REQUEST 1:
Copy the records word for word, starting at the line that contains "You are a GUI" and running through the end of the records, with both ends included. Omit the pictures from your copy.

DOCUMENT EXTRACT:
----------
Podcast Summary:
Pitchfork Economics with Nick Hanauer
Episode: The Quiet Coup: Neoliberalism and the Looting of America (with Mehrsa Baradaran)
Date: November 25, 2025
Guest: Mehrsa Baradaran, Professor of Law at UC Irvine
Overview
This episode explores how neoliberalism has quietly captured America's legal and institutional structures, leading to growing inequality and the erosion of democracy. Host Nick Hanauer, along with co-host Goldie, interviews law professor and author Mehrsa Baradaran about her latest book, The Quiet Coup, delving into the ideological, legal, and societal mechanisms by which neoliberalism has facilitated the looting of America.
Baradaran offers a nuanced, historically-rooted critique, emphasizing that neoliberalism is less about economic theory and more about an overarching ideology and system that pervades law, institutions, and even personal belief structures. The conversation traces neoliberalism’s origins, its interplay with race and power, the commodification of society, and practical ideas for resistance and reform.
Key Discussion Points and Insights
1. Neoliberalism as Ideology, Not Just Economics
- Neoliberalism is an all-encompassing ideology rather than a mere set of economic policies.
- "Ideology is a system that you live in... It takes some time actually for you to understand that it's an ideology." (Mehrsa Bharadaran, 03:08)
- Most people do not see it because it's “the air we breathe, the water we swim in” (Nick Hanauer, 04:18).
- Neoliberalism treats the market as a near-religious, untouchable force:
- "It's more like a religious idea... it's that the market is this thing out there that cannot be perturbed... So yes, it's an economic idea, but really it was... as I say, literally... the matrix." (Mehrsa Bharadaran, 03:08, 04:37)
2. Historical Evolution and the Adaptability of Elite Power
- The methods of oppression have become more sophisticated over time, migrating from blunt force to internalized ideologies.
- "The more advanced you get in society, the more the tyranny and the oppression gets... nuanced and... deep." (Mehrsa Bharadaran, 04:37)
- Neoliberalism adapts in response to resistance, much like the villain Voldemort in Harry Potter (07:16).
- Democracy is repeatedly reframed as a threat to elite interests, which then adapt their rhetoric and tactics to preserve power (12:16).
3. Neoliberal Capture of Legal and Institutional Structures
- Neoliberalism has taken root in courts, agencies, and legislative bodies.
----------
REQUEST 2:
In the podcast summary, what is the title of Mehrsa Baradaran's latest book?
----------
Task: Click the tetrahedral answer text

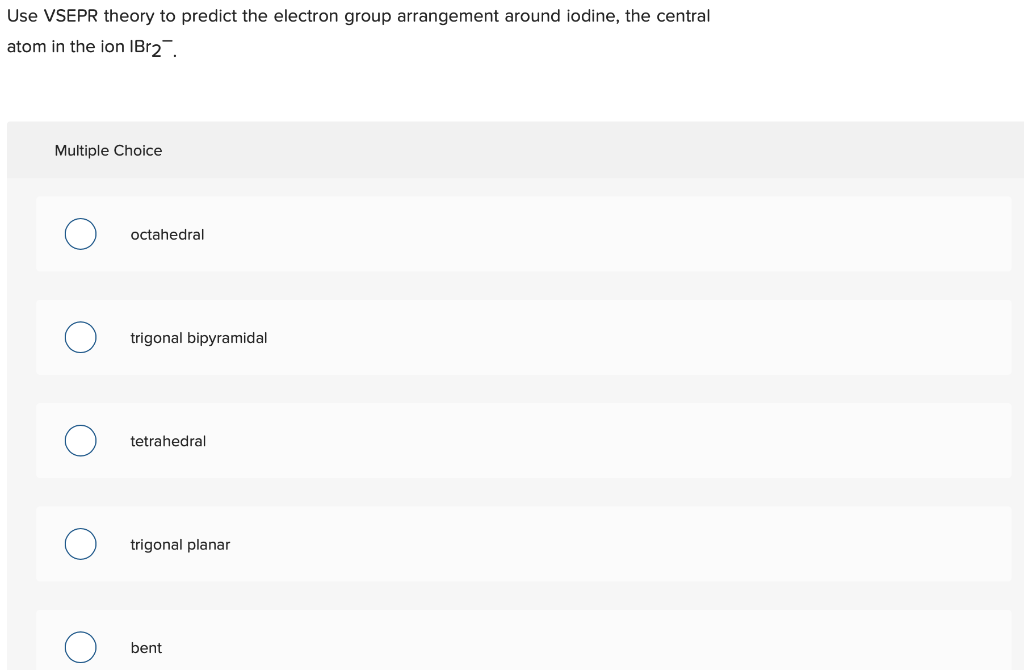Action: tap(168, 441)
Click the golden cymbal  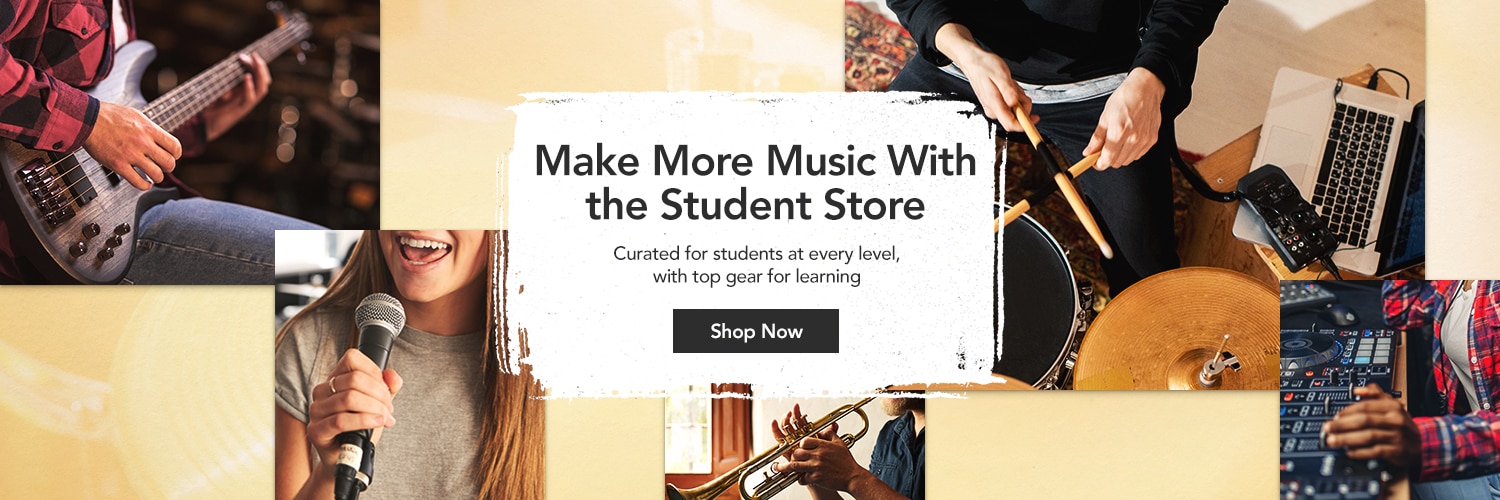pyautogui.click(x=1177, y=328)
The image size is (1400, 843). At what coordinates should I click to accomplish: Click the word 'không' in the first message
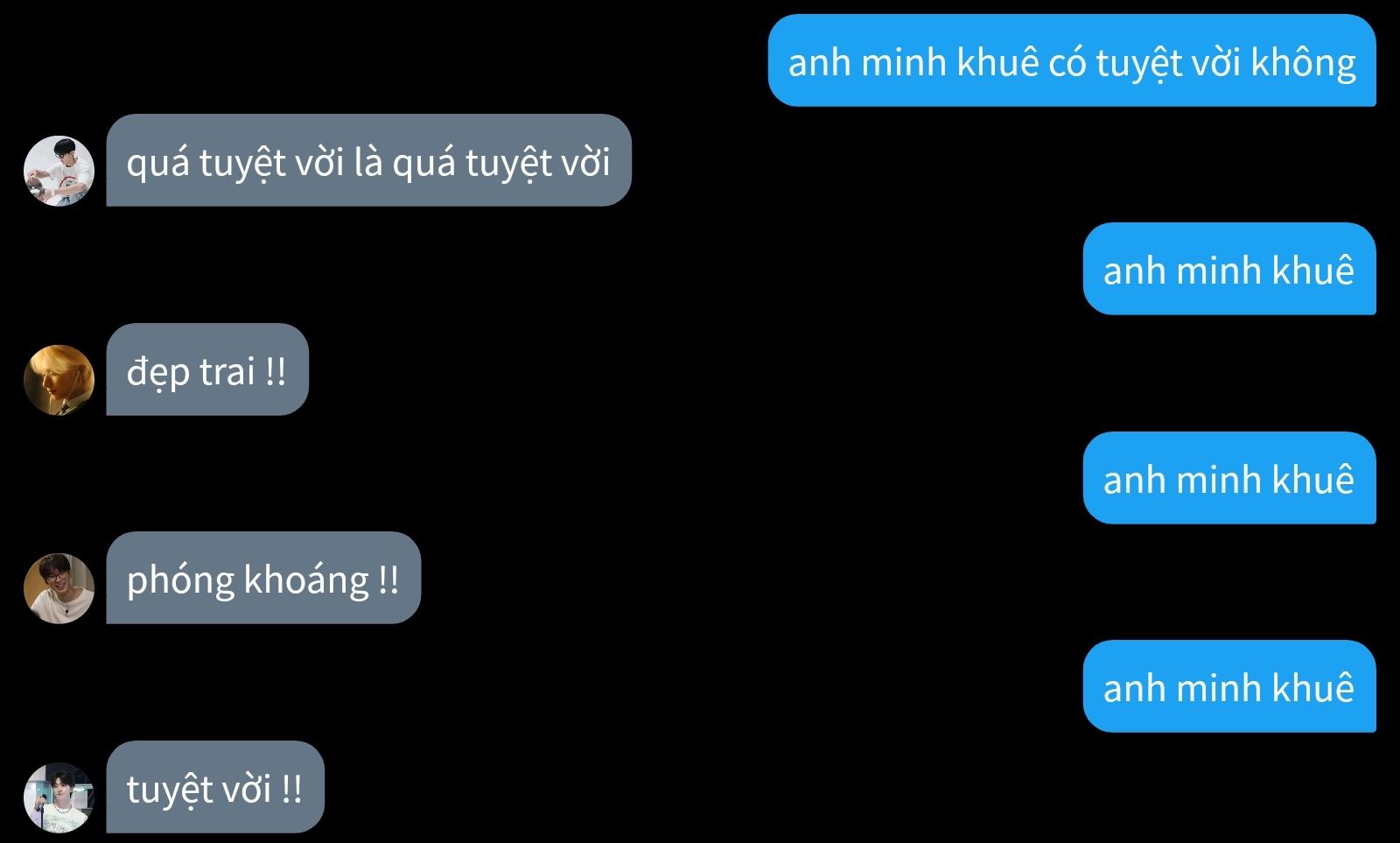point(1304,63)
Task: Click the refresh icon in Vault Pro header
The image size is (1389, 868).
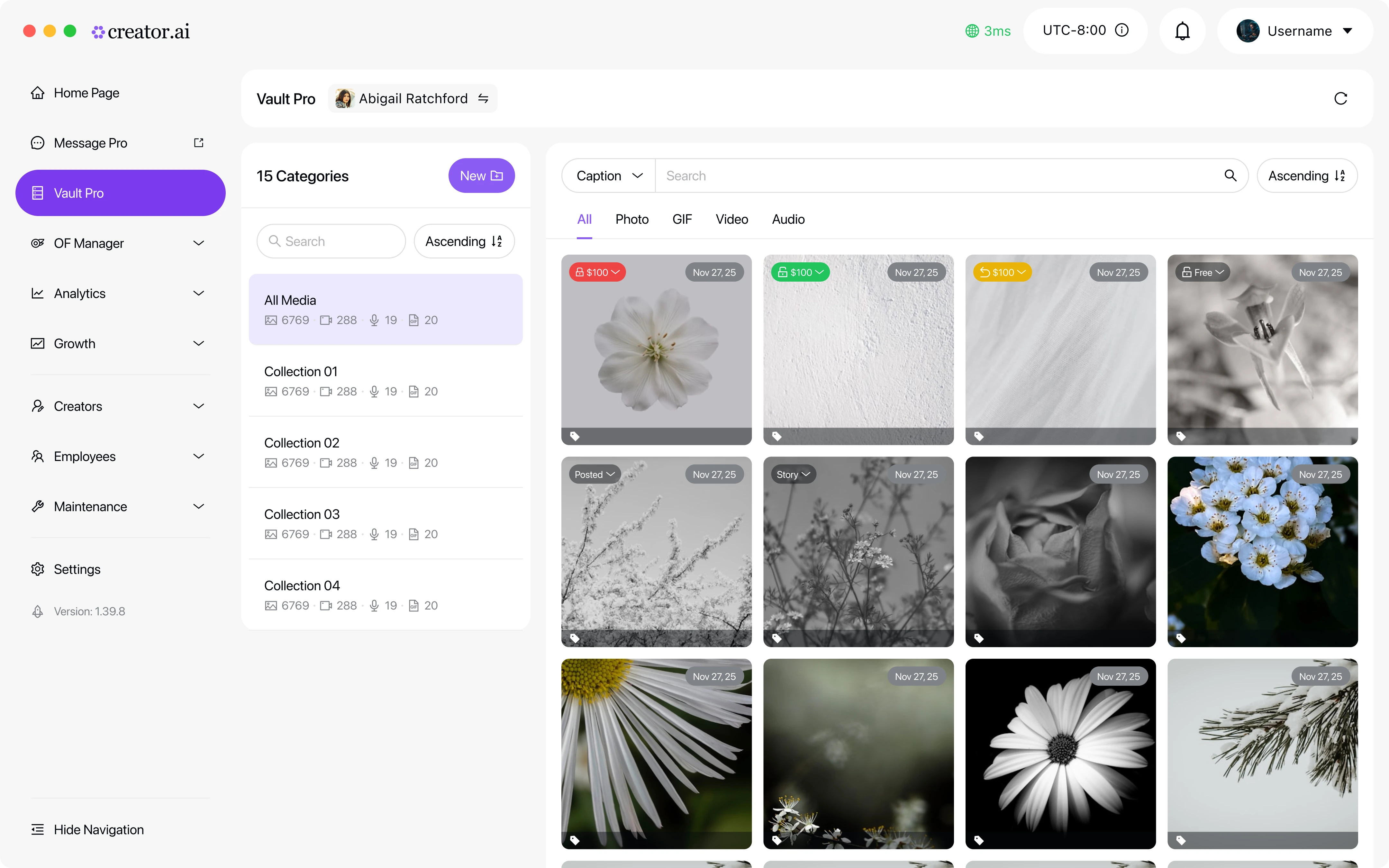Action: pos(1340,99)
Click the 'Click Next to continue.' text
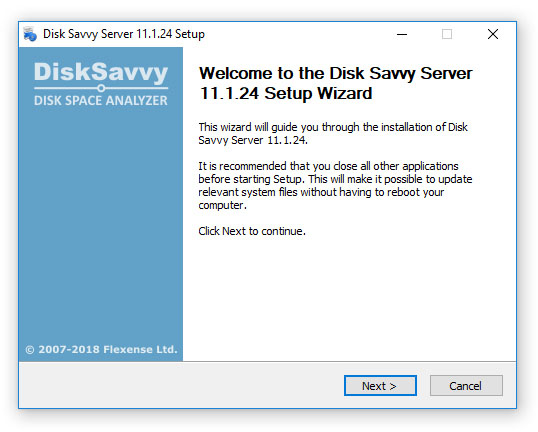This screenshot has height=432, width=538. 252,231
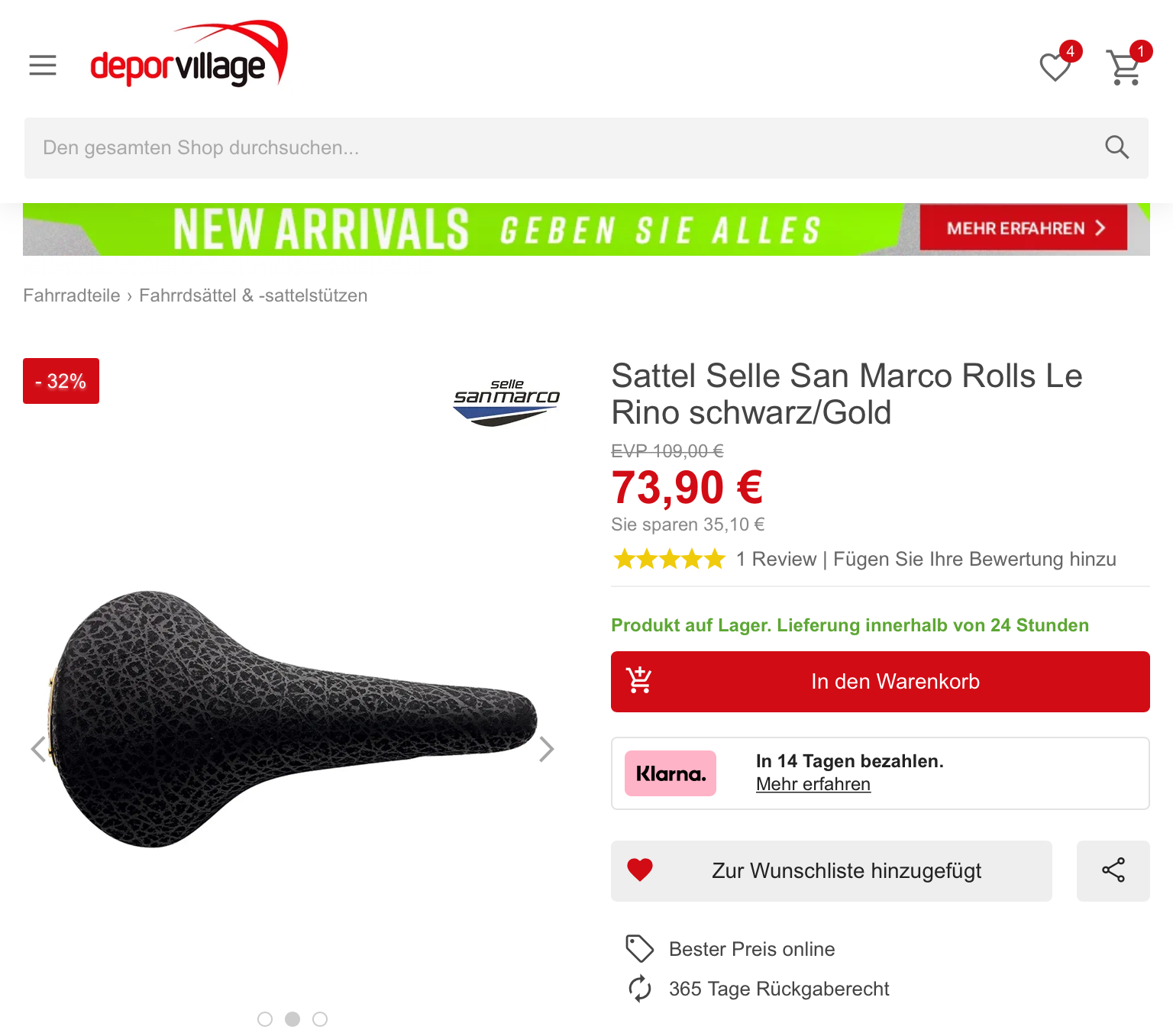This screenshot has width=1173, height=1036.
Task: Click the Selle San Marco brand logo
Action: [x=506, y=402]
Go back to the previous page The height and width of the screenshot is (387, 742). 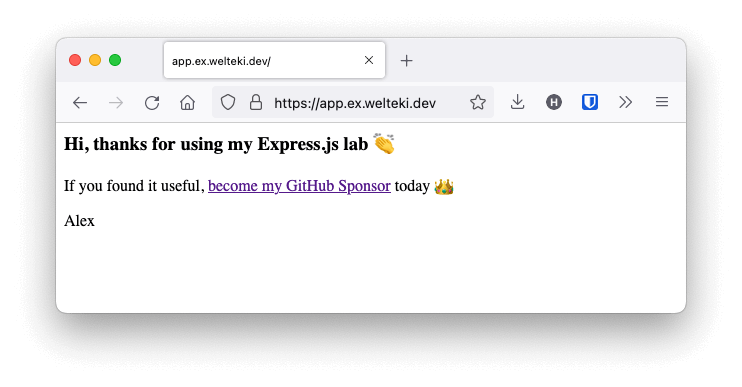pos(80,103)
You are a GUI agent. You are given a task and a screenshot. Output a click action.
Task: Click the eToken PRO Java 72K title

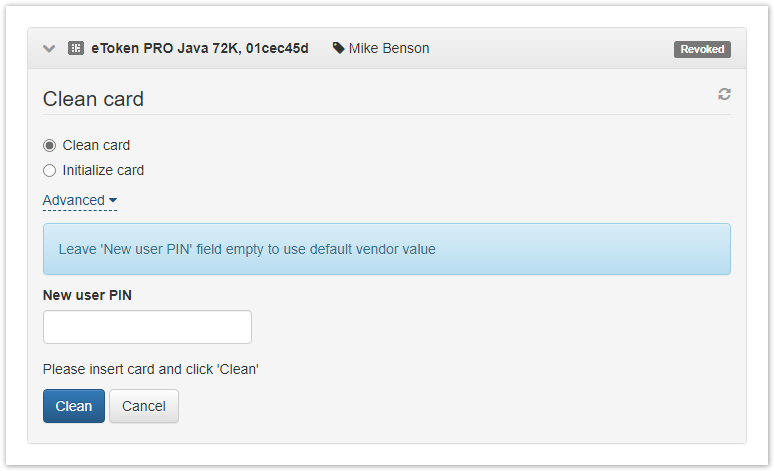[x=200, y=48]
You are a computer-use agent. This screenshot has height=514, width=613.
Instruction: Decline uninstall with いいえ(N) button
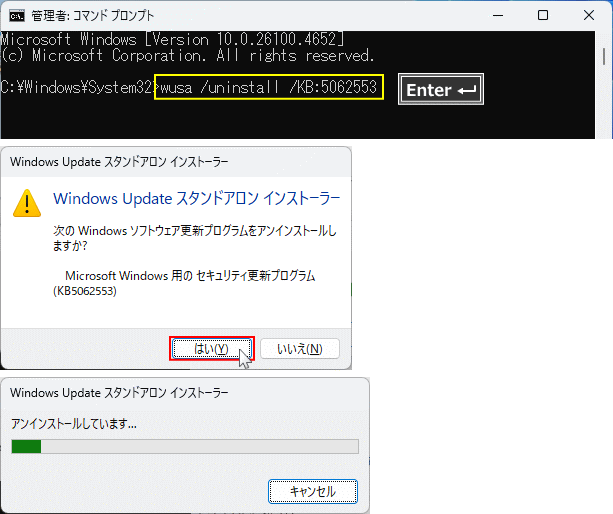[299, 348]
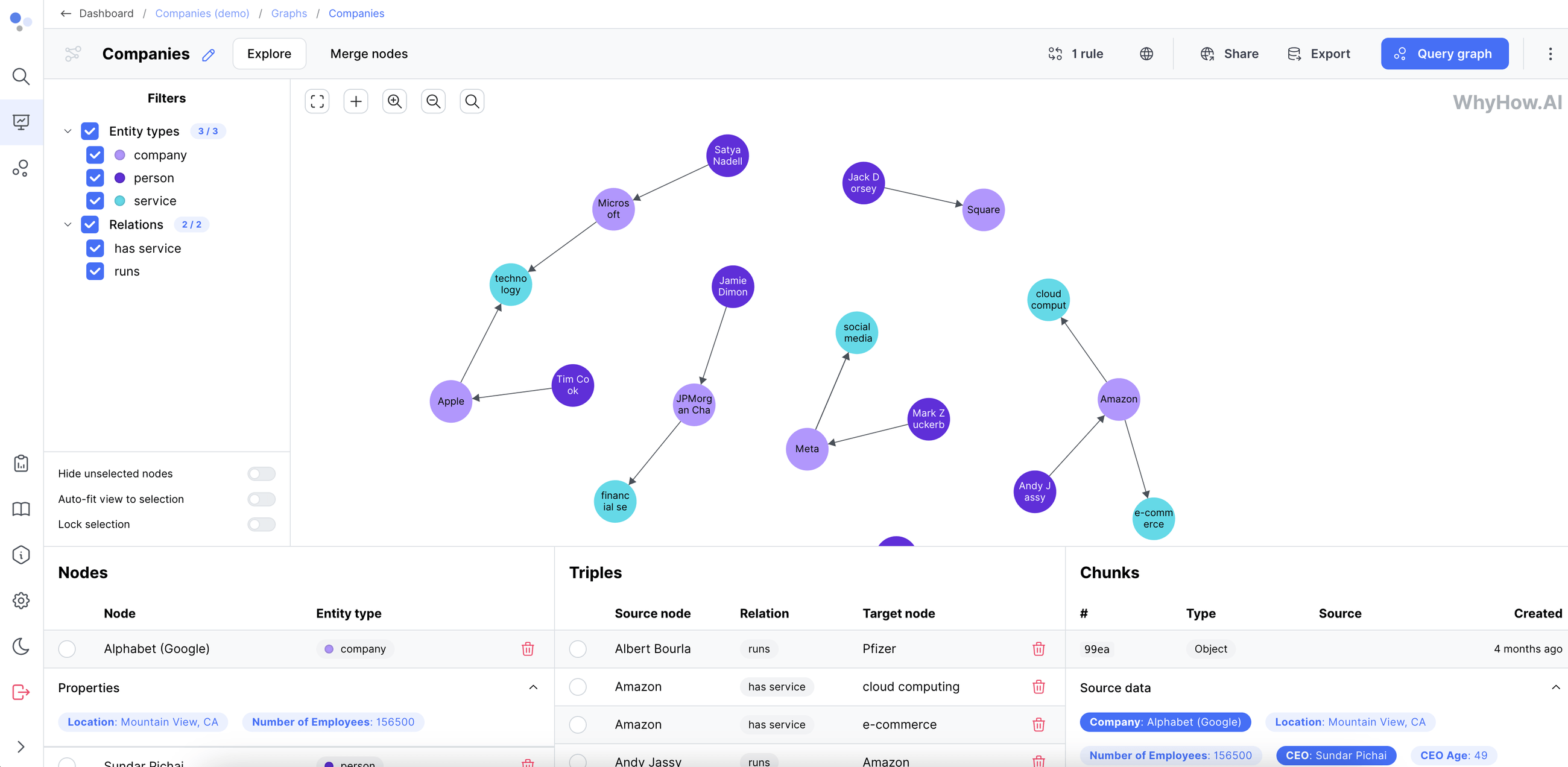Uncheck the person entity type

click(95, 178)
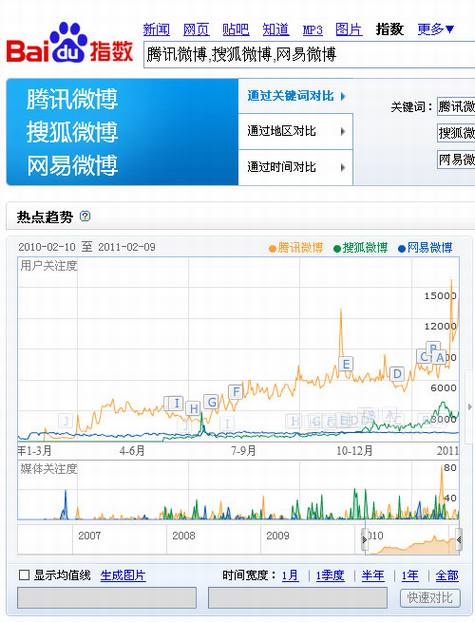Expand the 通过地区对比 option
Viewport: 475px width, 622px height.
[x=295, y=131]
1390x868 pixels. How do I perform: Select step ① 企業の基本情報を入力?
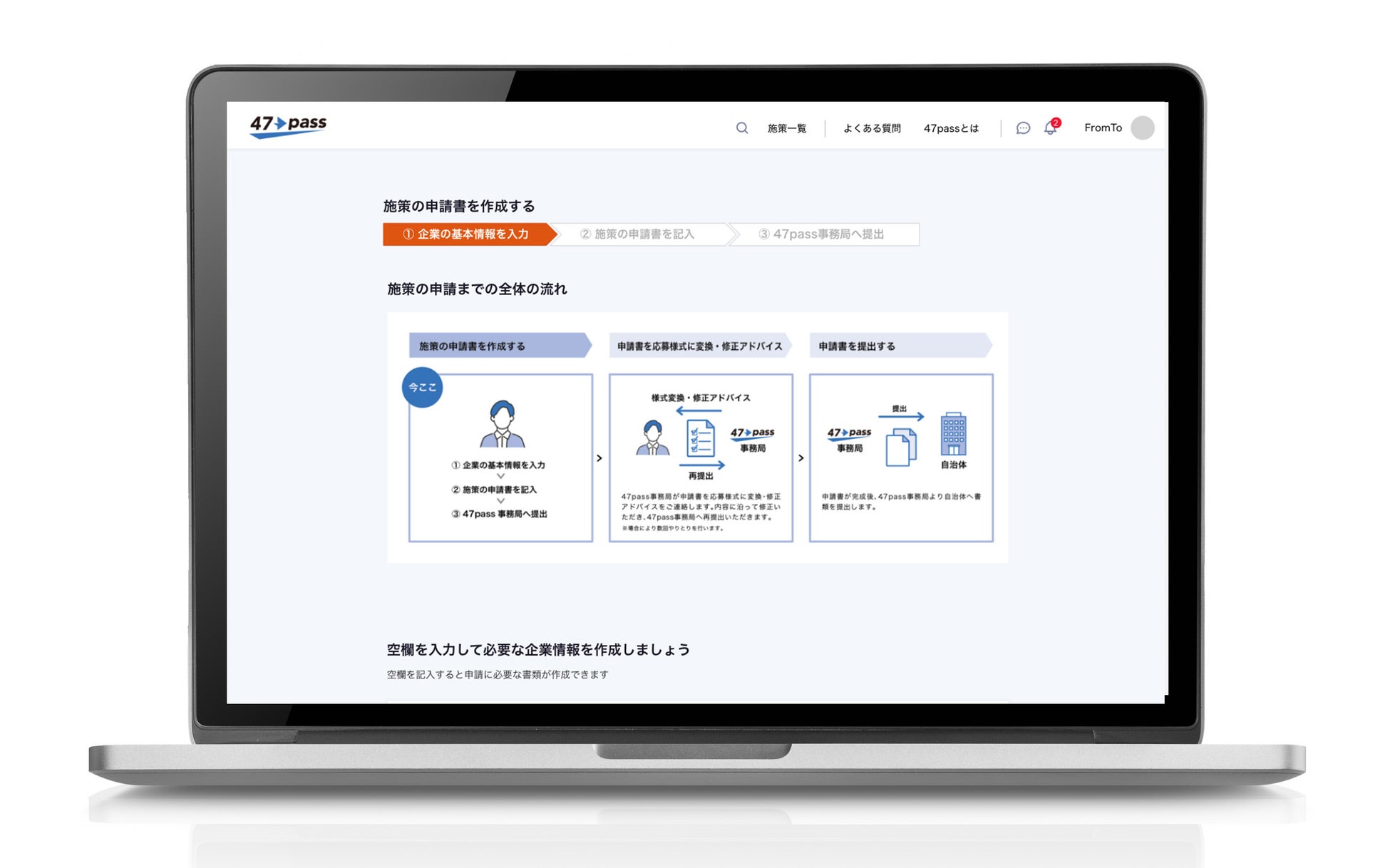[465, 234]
----------
EXERCISE ANSWER 1:
You are a GUI agent. You are given a task and a screenshot. Output a click action.
Task: Click the eToken PRO Java 72K title

[x=200, y=48]
You are a computer-use agent. This screenshot has height=514, width=613.
Instruction: Decline uninstall with いいえ(N) button
[299, 348]
Uncheck the person entity type

click(95, 178)
Expand the 通过地区对比 option
Viewport: 475px width, 622px height.
[x=295, y=131]
1390x868 pixels. How do I perform: Select step ① 企業の基本情報を入力?
[465, 234]

EXERCISE ANSWER 2:
The Quiet Coup